Я, счастливый как никогда, бросился искать то место под открытым небом, где в прошлом году летом, будучи курсантом полковой школы, ездил в летний лагерь и ночевал в палатке. Но найти летнюю стоянку оказалось пустой мечтой. Все везде тщательно убрано, места предполагаемых палаток покрылись дерном и стали покрываться мягкой зеленой растительностью. Правда, здание клуба и скамейки, выкрашенные в зеленый цвет, остались.
- Как хорошо, что кончилась эта проклятая муштра!
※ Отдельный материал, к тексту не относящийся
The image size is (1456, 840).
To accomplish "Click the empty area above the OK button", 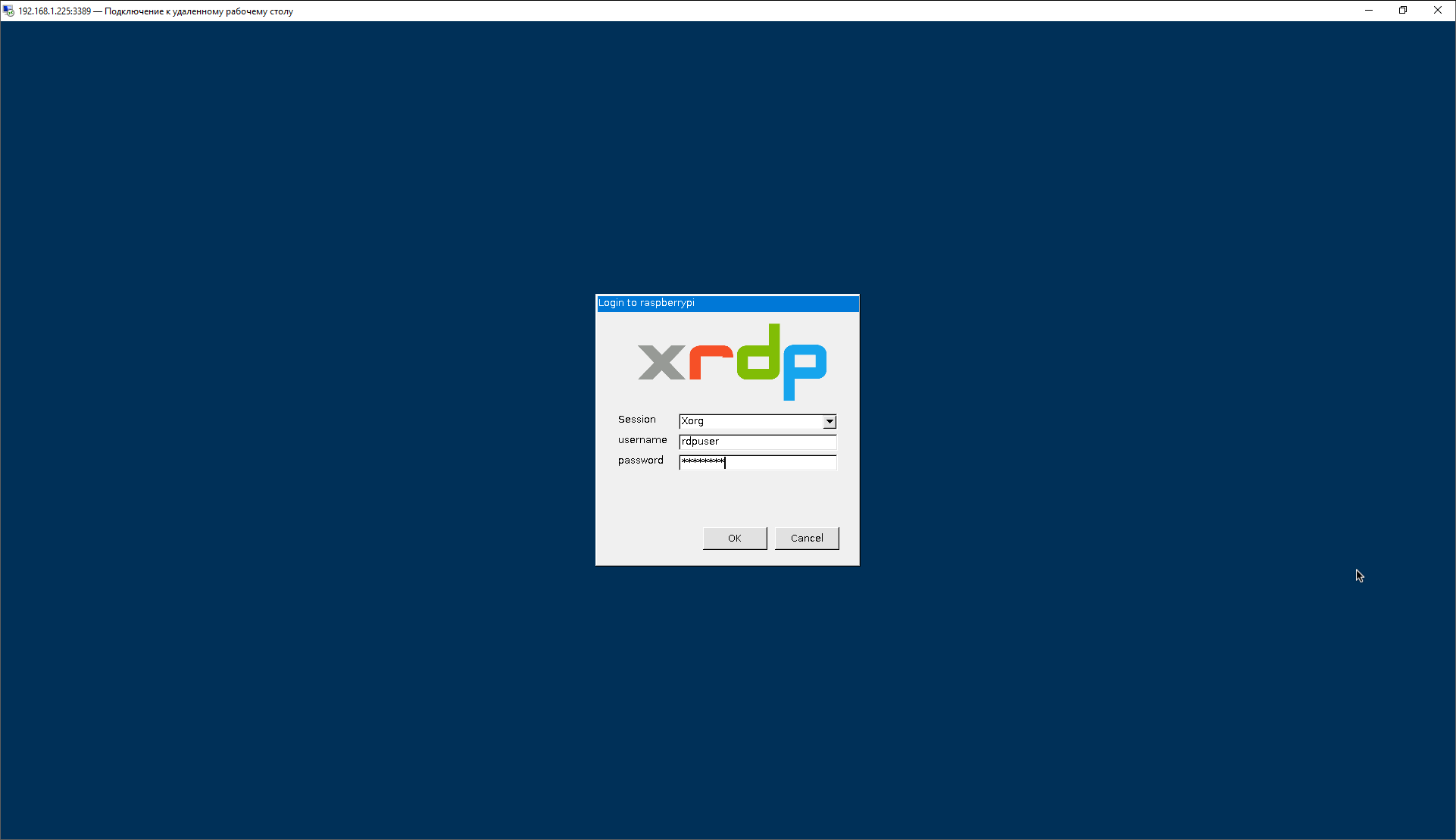I will [x=734, y=500].
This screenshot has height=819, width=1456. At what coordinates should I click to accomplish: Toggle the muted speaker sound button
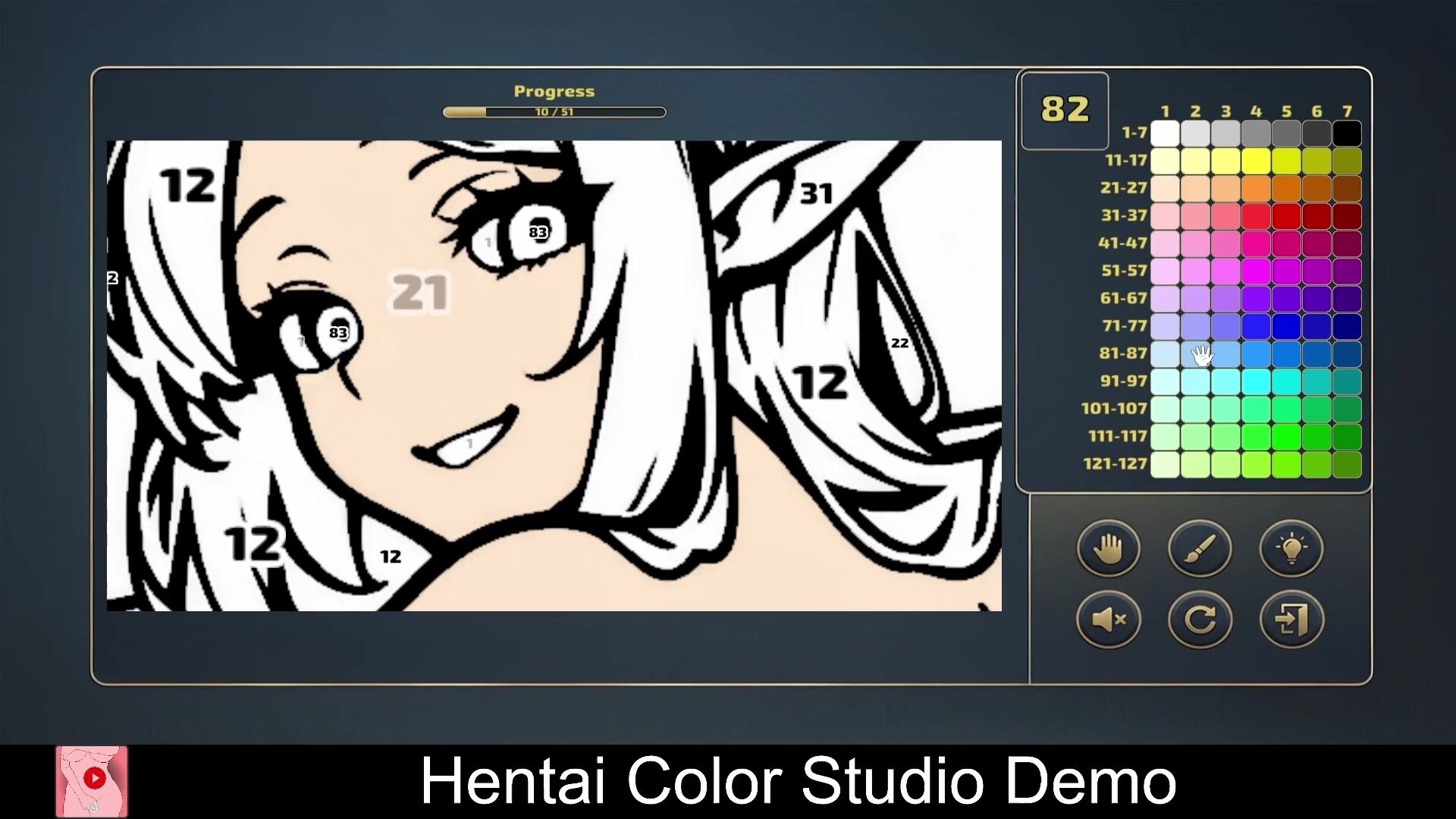(1108, 620)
Всю жизнь ее помнить буду, - сказал я в кругу своих ребят.
И действительно все жили как у Христа за пазухой. Солдат хорошо кормили. У меня даже подбородок появился. Нас не посылали мыть котлы, дежурными по кухне в ночную смену, свои кроватки заправляли, как умели, никто их не проверял, не мотал нервы.
Я подружился с солдатом Блажевичюсом из Прибалтики. Он неважно говорил по-русски, но отличался тактичностью и вежливостью, привязался ко мне, как к родному брату.
Капитан Рыжаченко проводил занятия по метеорологии по восемь часов в день. Удивительно, что я усваивал материал без труда в то время как мои сослуживцы тяжело переносили восьмичасовой рабочий день и никто из них не мог усвоить ни одной темы.
На семинарах я отдувался за всех. Преподаватель ни на кого не кричал, никому не выносил порицания, никого не наказывал, иногда вздыхал и крутил головой. Он радовался тому, что хоть один ученик его понимает и что свои знания он может передать хотя бы одному из нас.